The much-debated bailout of Detroit is finally nearing an end after four years — and it looks like the ultimate cost to taxpayers will be between $10 billion and $20 billion.

Having already disposed of its stake in Chrysler, the Treasury Department announced Wednesday that it is now planning to sell its 500 million shares of General Motors stock. The company is buying back 200 million of those shares for $5.5 billion, while the Treasury is developing a plan to sell the rest over the next 12 to 15 months.



If the remaining stock sells at $27.18 a share, GM’s price as of 4 p.m. Wednesday, the government will have sustained a final loss of about $12 billion in its investment in GM. Treasury lost $1.3 billion on Chrysler and still is owed $11.4 billion by Ally Financial, formerly GM’s financing affiliate, to come out even on that investment.
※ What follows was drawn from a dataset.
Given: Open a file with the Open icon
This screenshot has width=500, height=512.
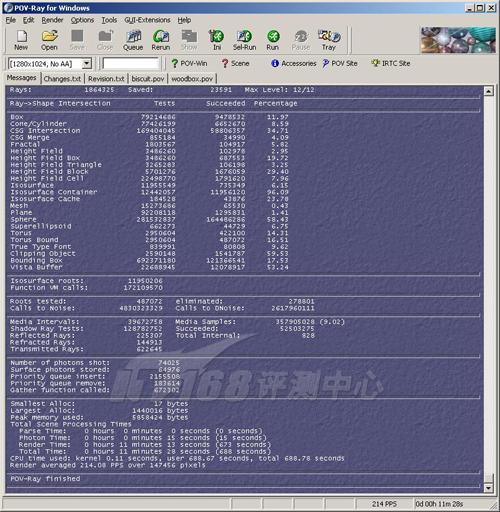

Though the auto bailout is likely to produce a financial loss for the federal government, it was part of a financial rescue that far exceeded expectations. Treasury has recouped 90 percent of the $418 billion it invested in banks, autos and other firms as part of the overall financial bailout.

“The auto industry rescue helped save more than a million jobs during a severe economic crisis, but [the intervention] was always meant to be a temporary, emergency program,” said Timothy G. Massad, Treasury assistant secretary for financial stability, in a statement. “The government should not be in the business of owning stakes in private companies for an indefinite period of time.”

The Treasury’s original total investment in the auto industry was about $80 billion, including $50 billion in GM.

The government’s exit from GM will ultimately free the firm of constraints that executives have said limited how they could run the business. For example, executive compensation caps made it difficult to recruit top business leaders, and the company could not own corporate jets. The compensation restrictions remain for now, but the jet provision has been lifted.

Executives also worried about having a reputation as a federally restricted “Government Motors.”